Ok, so it sounds like sharing an office space with a large primary care group would work the best for everyone then? Even better if one or two of them are invested in the ASC so they have an increased incentive to refer. Thats not cheating I assume?

Would you mind expanding on how a single ASC vs. multiple would make the most money for all parties? And non-competes are generally localized right? So if you do fly-aways two days a week that would allow you to skip that regulation?
 
Ok, so it sounds like sharing an office space with a large primary care group would work the best for everyone then? Even better if one or two of them are invested in the ASC so they have an increased incentive to refer. Thats not cheating I assume?
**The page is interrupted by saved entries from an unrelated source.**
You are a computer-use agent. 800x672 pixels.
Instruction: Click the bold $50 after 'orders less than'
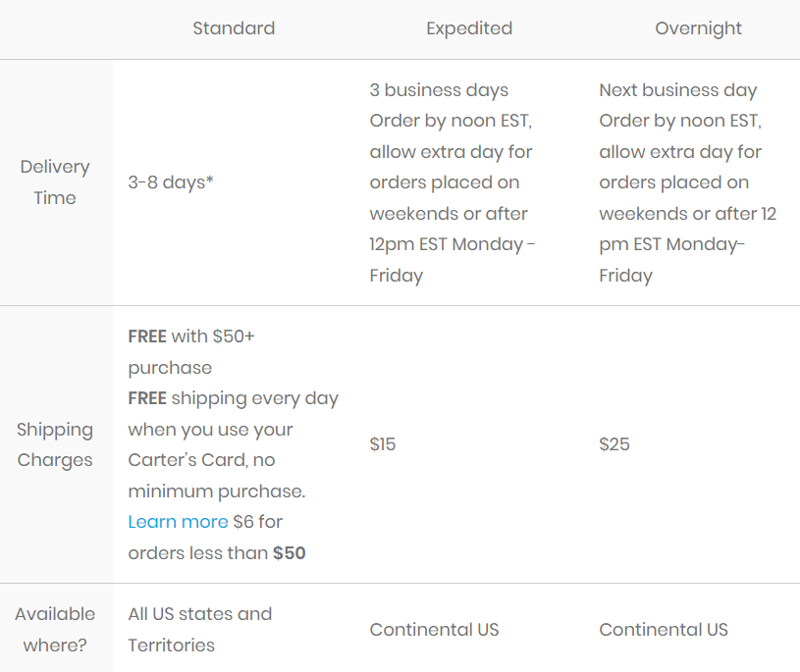pos(290,553)
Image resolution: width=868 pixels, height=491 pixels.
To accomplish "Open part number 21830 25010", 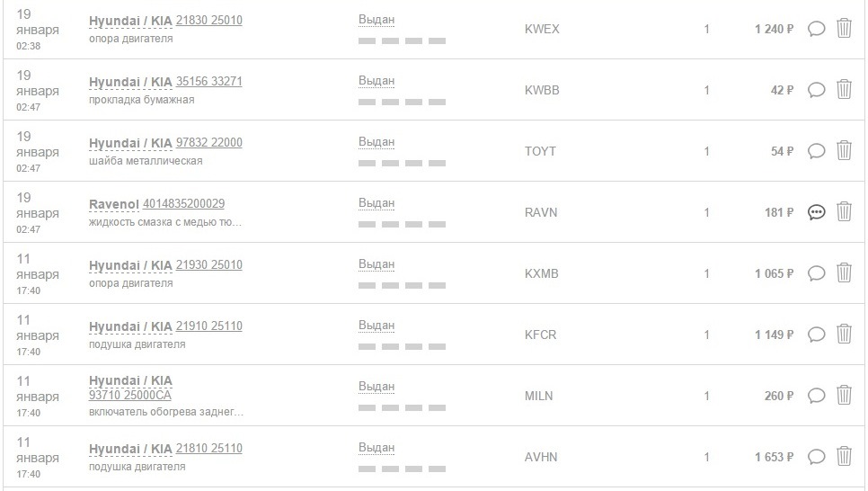I will [x=208, y=21].
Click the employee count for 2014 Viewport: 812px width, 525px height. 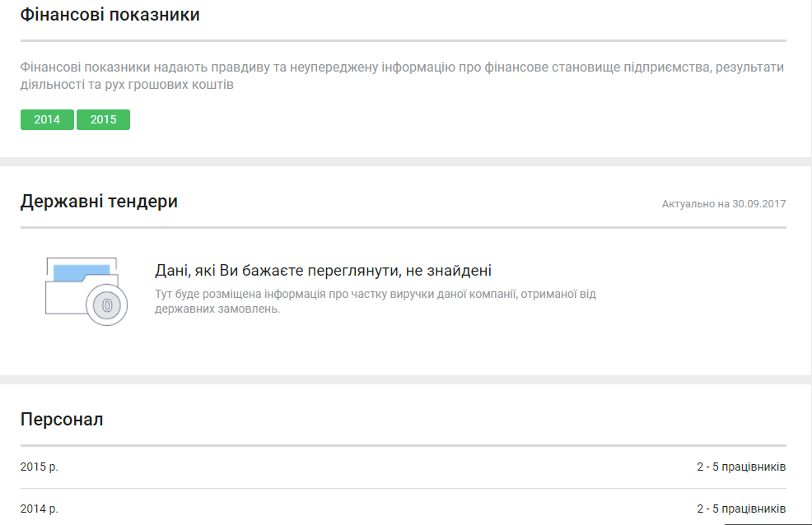pyautogui.click(x=740, y=509)
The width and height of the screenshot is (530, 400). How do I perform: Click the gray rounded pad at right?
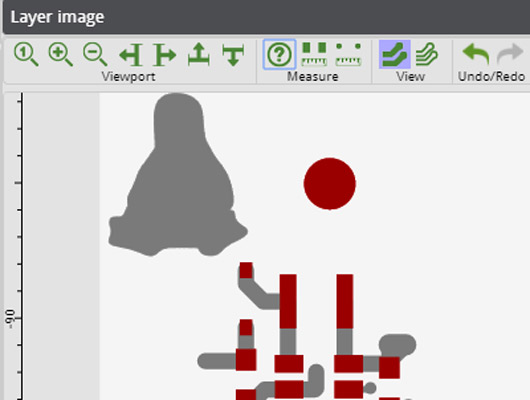tap(398, 345)
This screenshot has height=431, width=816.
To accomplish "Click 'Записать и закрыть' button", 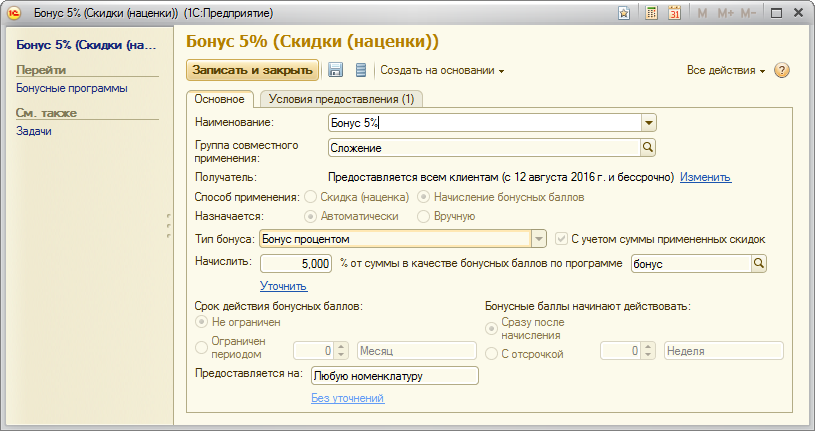I will [x=252, y=70].
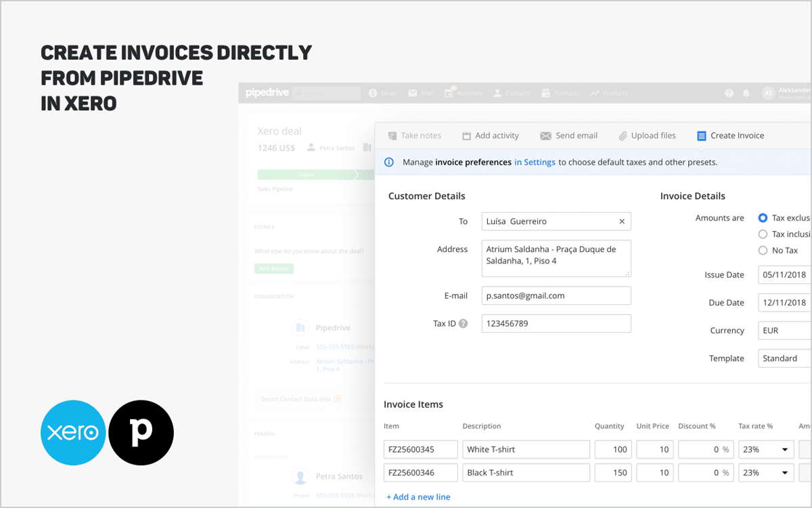812x508 pixels.
Task: Select the Add activity tab
Action: coord(490,135)
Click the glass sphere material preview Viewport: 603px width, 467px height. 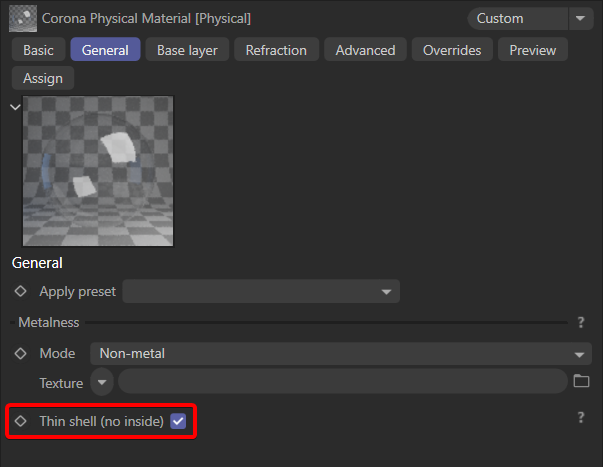coord(98,171)
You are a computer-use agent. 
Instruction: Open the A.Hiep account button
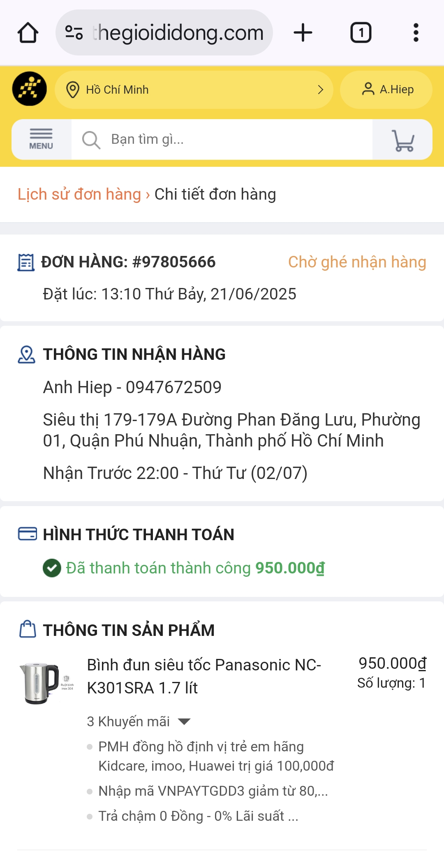(x=386, y=90)
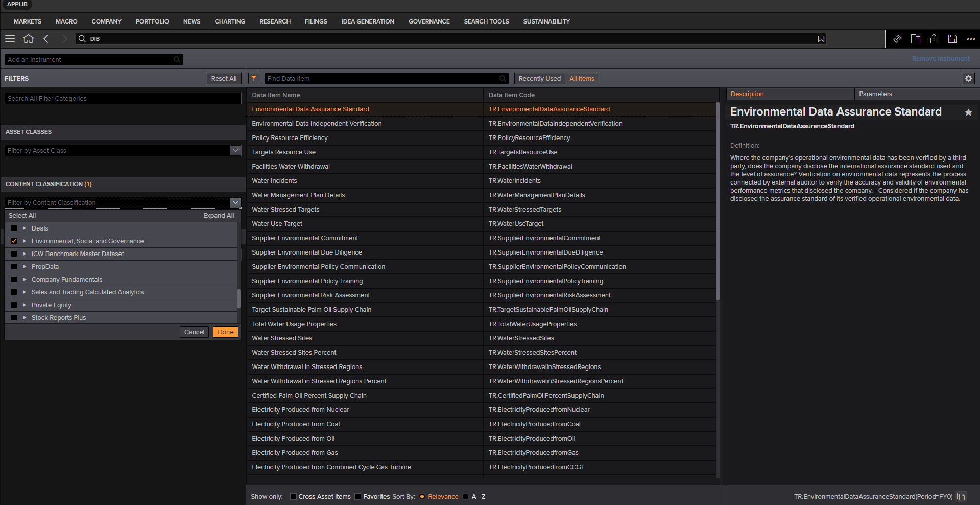Favorite item with the star icon
Viewport: 980px width, 505px height.
pos(968,112)
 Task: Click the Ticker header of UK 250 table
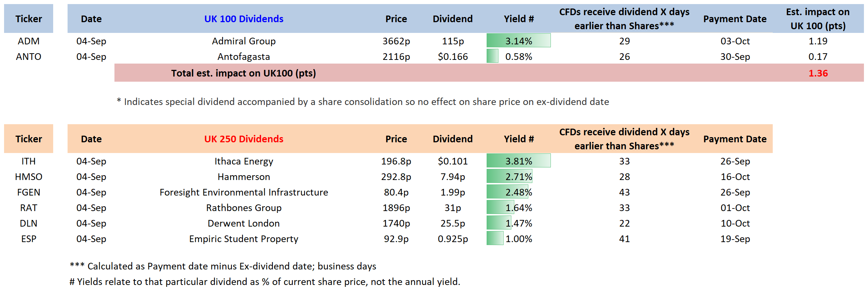(x=28, y=139)
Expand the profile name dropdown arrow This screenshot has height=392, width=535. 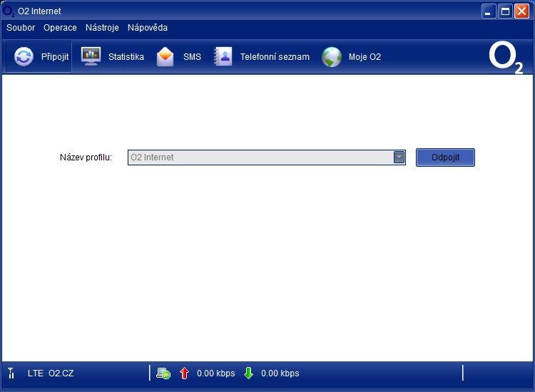click(x=399, y=157)
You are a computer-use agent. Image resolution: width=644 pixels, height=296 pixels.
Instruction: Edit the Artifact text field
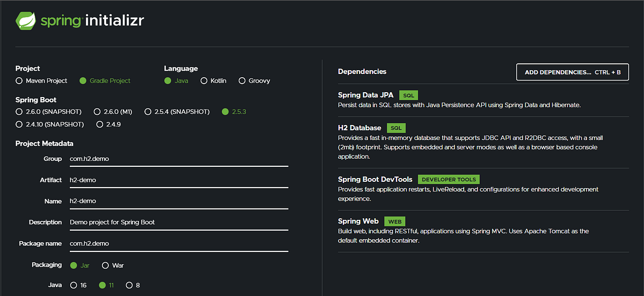point(179,180)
Would you mind expanding on how a single ASC vs. multiple would make the most money for all parties? And non-competes are generally localized right? So if you do fly-aways two days a week that would allow you to skip that regulation?

Read the first link when googling "safe harbor one third rule", https://www.mcguirewoods.com/news-resources/publications/health_care/safe-harbor.pdf. People who do not do enough outpatient procedures cannot invest in ASCs.

You need to sit down and do the math. Assume x number of proceduralists and a set of procedures for each of varying profitability and then distribute them among a group of ASC knowing that surgeons don't like spending all day on the road and so will tend to do most of their cases at one particular ASC, usually the one closest to their office and patient population.

Noncompetes are usually measured in radial distance. Around here they cover a 10 mile radius. I don't know what a fly away is. Leaving town and finding coverage for your practice is not trivial. While we might be talking about how to make good money as a doctor you need to understand being a good doctor is the first priority. Part of being a good doctor is being committed to and available for your patients.